Does the media protect the Steelers more than others?
CBS Sports’ Aditi Kinkhabwala was on a recent edition of the Ultimate Cleveland Sports Show. She’s a veteran of covering the Steelers and the AFC North for the NFL Network. During the episode, one of the hosts advanced the opinion that the Cleveland Browns are criticized in that city less frequently and less severely than the Cavaliers or Guardians are.
“In the city of Pittsburgh, it’s the same,” Kinkhabwala replied. “The fans go way easier on the Steelers organization and are way more protective of Steelers players than, I would say, they are of the Pens and the Pirates.”
I don’t know if that’s an accurate representation of how things are in Cleveland. I can’t advance a hot take there.
However, I have a way different opinion of how that dynamic is here. I don’t think the fans are easier on the Steelers than they are on the Penguins or Pirates.
In fact, many in the national media frequently act like they have to be guardians at the gate to protect coach Mike Tomlin and the Steelers organization from a local media contingent and fan base that they frequently deem to be too harsh since (as some of you may have heard), “Tomlin has never had a losing season.”
Now, to be fair to Kinkhabwala’s stance, do the Steelers have sacred players that the fans and media never criticize — i.e. stars that are beyond reproach even when they don’t perform well?
Sure they do. Currently, Minkah Fitzpatrick, T.J. Watt and Cameron Heyward leap to mind. Troy Polamalu, James Farrior, Jerome Bettis, Hines Ward, Heath Miller, and early-years Ben Roethlisberger do as well if you want to go back to the embryonic days of Acrisure Stadium.
Do local fans and media conveniently scapegoat others on the team and blame them for everything under the sun as a way to compensate?
Obviously, yes. Kordell Stewart, Bud Dupree, a young Plaxico Burress, Pressley Harvin, Chase Claypool, Todd Haley and Matt Canada would surely echo that sentiment.
But, no, the Steelers are not protected more than the Pirates or Penguins. It’s the NFL team in an NFL town. More people care about football here than they do any other sport. Hence, they catch more heat more often than the other two clubs.
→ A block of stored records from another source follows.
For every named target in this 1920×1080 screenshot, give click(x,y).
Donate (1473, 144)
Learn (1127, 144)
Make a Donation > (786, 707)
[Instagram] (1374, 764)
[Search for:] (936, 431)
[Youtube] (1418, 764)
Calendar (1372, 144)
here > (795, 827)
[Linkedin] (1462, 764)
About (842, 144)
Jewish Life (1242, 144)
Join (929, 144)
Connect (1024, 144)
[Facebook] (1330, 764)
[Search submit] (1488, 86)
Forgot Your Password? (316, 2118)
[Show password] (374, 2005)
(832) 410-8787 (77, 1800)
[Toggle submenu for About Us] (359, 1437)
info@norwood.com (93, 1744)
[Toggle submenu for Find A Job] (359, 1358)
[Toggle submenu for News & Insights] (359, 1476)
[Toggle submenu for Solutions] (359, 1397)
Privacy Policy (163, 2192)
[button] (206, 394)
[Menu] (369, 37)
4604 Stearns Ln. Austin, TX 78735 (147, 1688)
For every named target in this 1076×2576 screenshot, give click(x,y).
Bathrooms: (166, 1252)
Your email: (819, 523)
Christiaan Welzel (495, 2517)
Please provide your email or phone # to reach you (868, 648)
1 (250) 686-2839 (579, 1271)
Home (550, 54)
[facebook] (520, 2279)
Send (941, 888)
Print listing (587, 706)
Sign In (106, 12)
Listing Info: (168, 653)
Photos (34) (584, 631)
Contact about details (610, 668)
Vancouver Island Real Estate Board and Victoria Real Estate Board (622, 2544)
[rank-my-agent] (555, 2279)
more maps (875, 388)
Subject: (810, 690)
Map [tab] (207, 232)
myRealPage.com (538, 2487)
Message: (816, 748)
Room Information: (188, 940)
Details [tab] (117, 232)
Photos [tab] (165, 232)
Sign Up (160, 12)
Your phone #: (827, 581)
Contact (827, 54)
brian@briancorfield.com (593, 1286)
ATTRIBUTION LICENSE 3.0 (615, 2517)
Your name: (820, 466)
Granted, after seven years without a playoff win, you could argue it should be even more heat than what it is. But the Steelers still take plenty of punches.
The Pirates do, too. Usually, it’s ownership and management that absorbs the brunt. Rightfully so.
In most Major League Baseball cities, they’d get even more guff — as would the individual players. Unfortunately, failing to witness a division winner since 1992 or a World Series champion since 1979 would dull the interest of even the most passionate and critical observers.
If any of the three teams in Pittsburgh should be labeled as protected or shielded from criticism, it’s the Penguins. Five Stanley Cups, six conference playoff crowns and 27 playoff berths since 1991 will build up some deserved cache with the fans and media.
The problem is the organization hasn’t enjoyed a playoff series win since 2018. Sidney Crosby has been in this town since 2005-06. The next serious rebuke he faces will be the first. Many of the fans and media here cosigned on the decision to keep the team’s aging core together a few years ago because they’ve so long been adored by the fanbase.
Ownership was largely immune from criticism — so long as that owner’s name began with the letter “M” and ended with “ario Lemieux.”
Maybe not so much now. No doubt, some Penguins get scapegoated just like frequent Steelers targets do.
Any assistant coach who runs the power play. Any goaltender. Any highpriced defenseman who was signed from another team in free agency (see Ryan Graves, Paul Martin and Sergei Gonchar when they first arrived).
Or any general manager who happened to be a Philadelphia Flyer when he was a player.
Does anyone like that come to mind? To my previous point about the Steelers, though, when the football team’s offensive coordinator gets the same treatment at the hockey team’s rink as the franchise’s own stumblebum G.M. does, that kinda proves my argument.
If Kinkhabwala’s larger argument is that the Steelers are protected more than they should, then, yes. I agree.
But to say that phenomenon is disproportionate to the other two pro teams in town is way off the mark.